Biodegradable artery graft could change bypass practice

The development of a cell-free, biodegradable artery graft could lead to a transformative change in coronary artery bypass surgeries.

The new method, developed at the University of Pittsburgh, could give bypass patients a regenerated artery with no trace of synthetic graft materials left in the body within 90 days.

The work was led by principal investigator Yadong Wang, a professor in Pitt’s Swanson School of Engineering and School of Medicine’s Department of Surgery, who designed grafts that fully harness the body’s regenerative capacity. It was published in online in Nature Medicine highlights on 24 June.

According to a statement, this new approach is a philosophical shift from the predominant cell-centred approaches in tissue engineering of blood vessels.

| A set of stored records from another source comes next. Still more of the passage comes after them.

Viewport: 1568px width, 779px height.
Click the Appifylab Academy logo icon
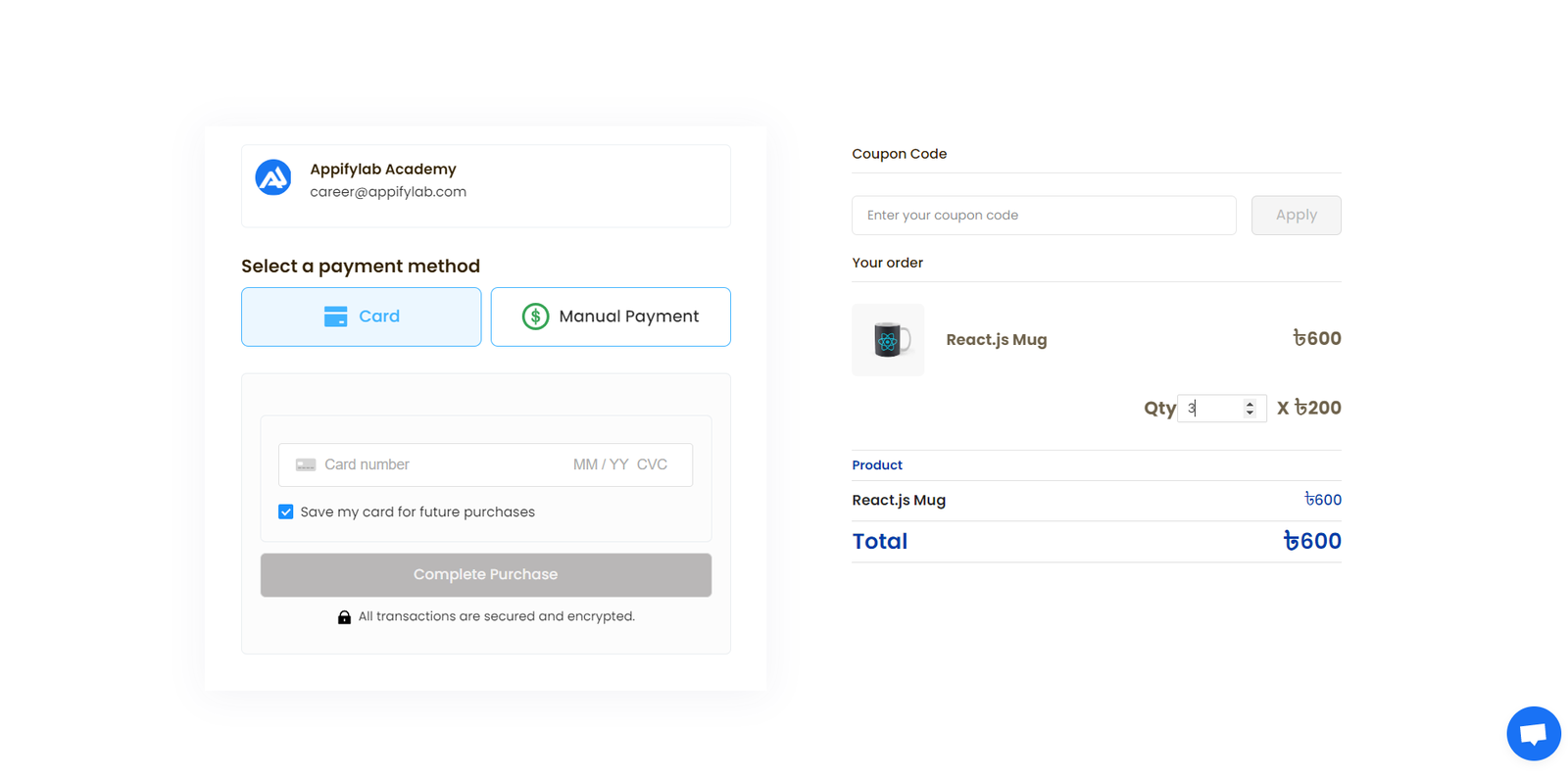pos(273,178)
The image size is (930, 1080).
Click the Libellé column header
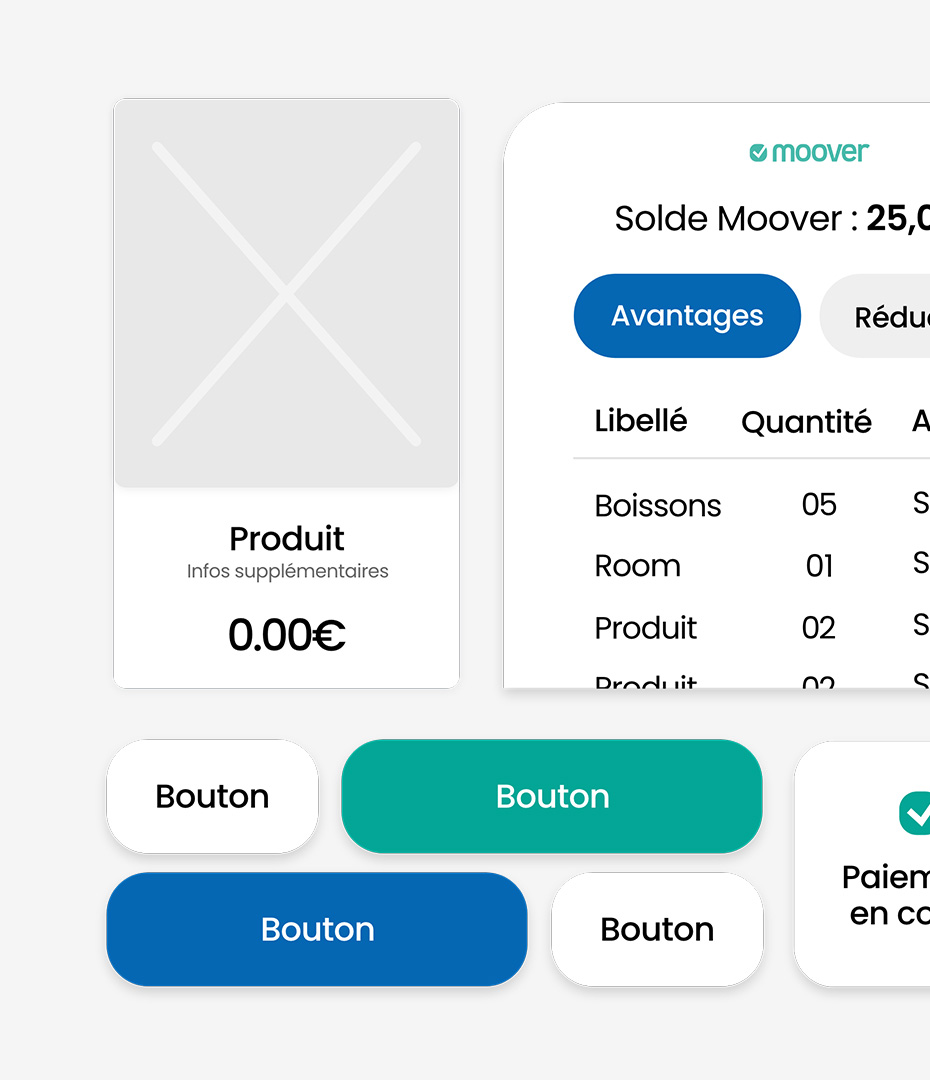(641, 420)
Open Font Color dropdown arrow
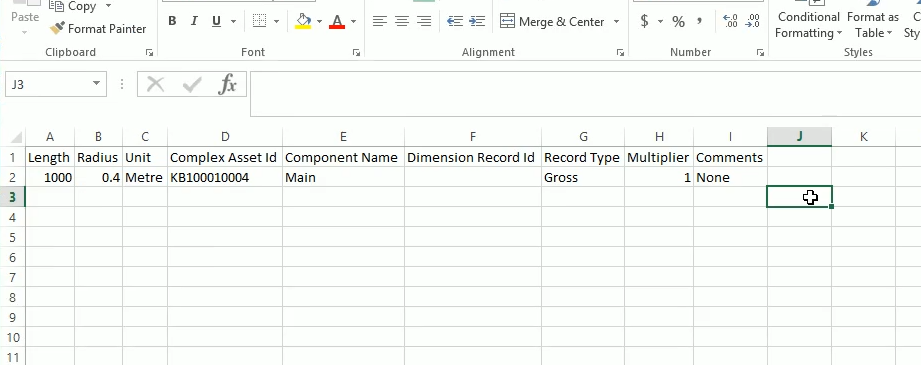 354,22
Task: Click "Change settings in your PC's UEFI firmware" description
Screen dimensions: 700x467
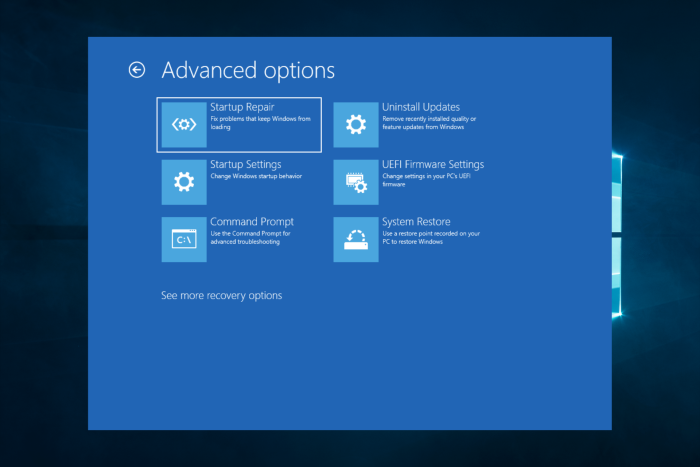Action: 426,180
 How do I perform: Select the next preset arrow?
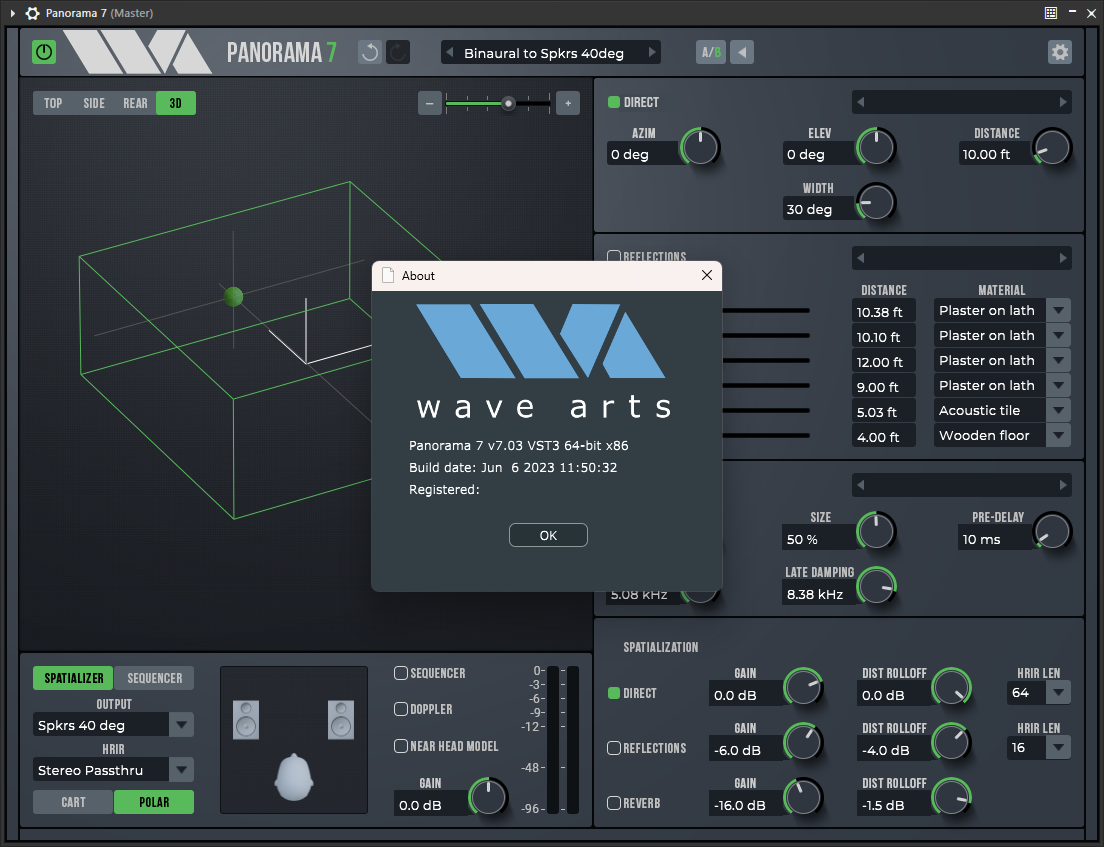(x=652, y=53)
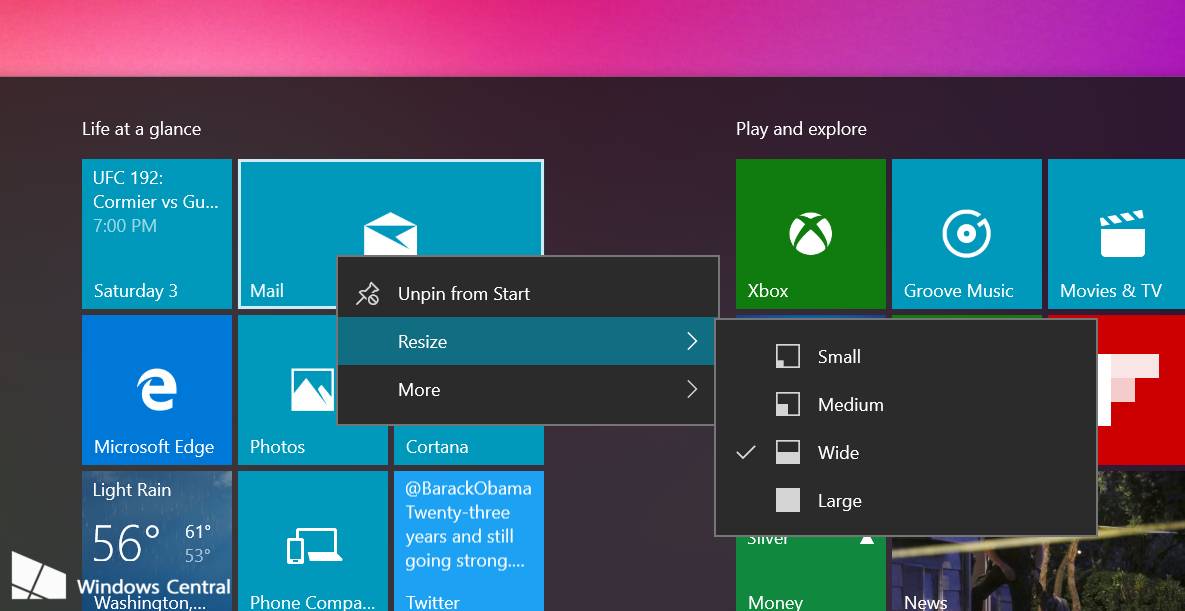Open the Xbox app tile

[810, 233]
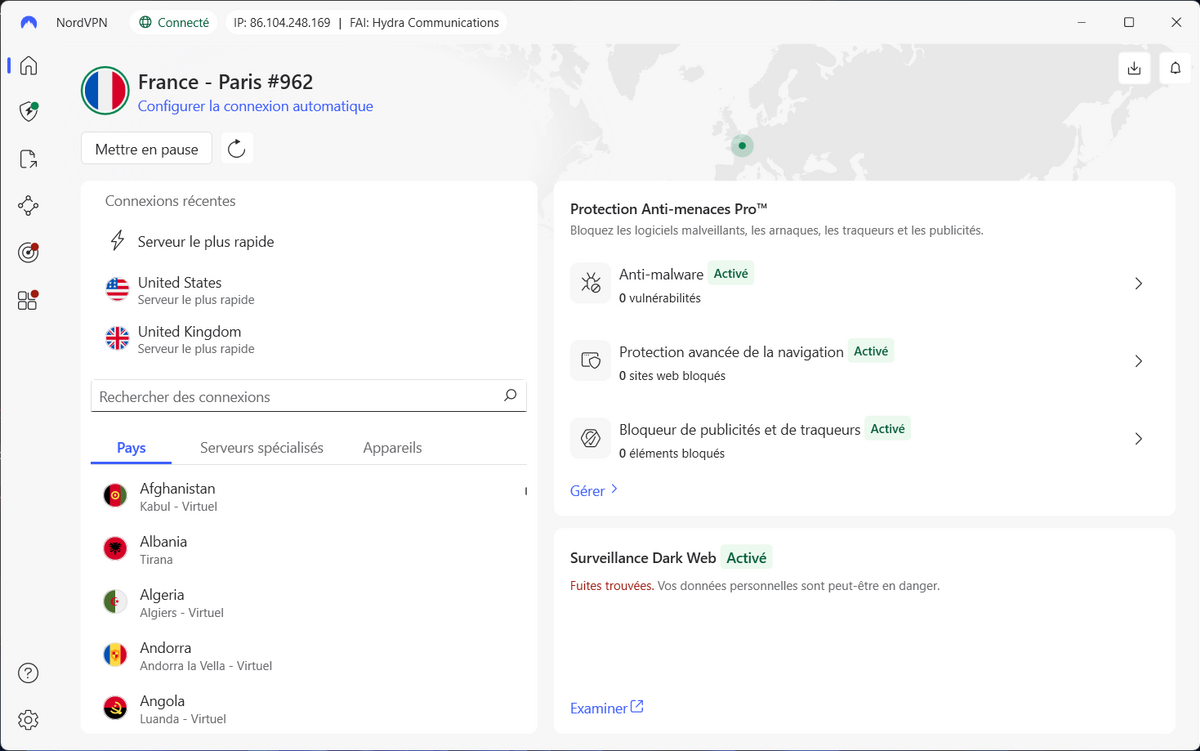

‘The host site, the artery in this case, is an excellent source of cells and provides a very efficient growth environment,’ said Wang. ‘This is what inspired us to skip the cell culture altogether and create these cell-free synthetic grafts.’

Wang and fellow researchers, Wei Wu, a former Pitt postdoctoral associate, and Robert Allen, a PhD student in bioengineering, are said to have designed the graft with three properties in mind.

First, they chose a graft material — an elastic polymer called PGS — that is resorbed quickly by the body. Then, they examined graft porosity and selected parameters that allow immediate cell infiltration.

Wang’s team used a procedure developed by another team of Pitt researchers, wrapping the vascular graft with a fibrous sheath to trap the cells.

Finally, Wang and his fellow researchers employed heparin, a coating that reduces blood clotting and binds many growth factors.

‘The results were porous grafts that are suturable,’ said Wang. ‘And the rapid remodelling of the grafts led to strong and compliant new arteries. The extent of the changes in the grafts that occurred in just 90 days was remarkable.’

Wang and his colleagues are said to have made grafts as small as 1mm in diameter and monitored the graft’s transformation in vivo for three months.

Because the graft was highly porous, cells were able to penetrate the graft wall and mononuclear cells occupied many of the pores within three days.

Within 14 days, smooth muscle cells — an important blood vessel builder — appeared. At 28 days, cells were distributed more evenly throughout the graft. At 90 days, most inflammatory cells were gone, which correlated with the disappearance of the graft materials.

The artery was regenerated in situ and pulsed in sync with the host. Furthermore, the composition and properties of the new arteries are nearly the same as native arteries.

‘This report is the first that shows a nearly complete transformation of a synthetic plastic tube to a new host artery with excellent integration within three months,’ said Wang. ‘Most likely, the amount of time it takes to regenerate an artery can be further shortened as we refine the system.’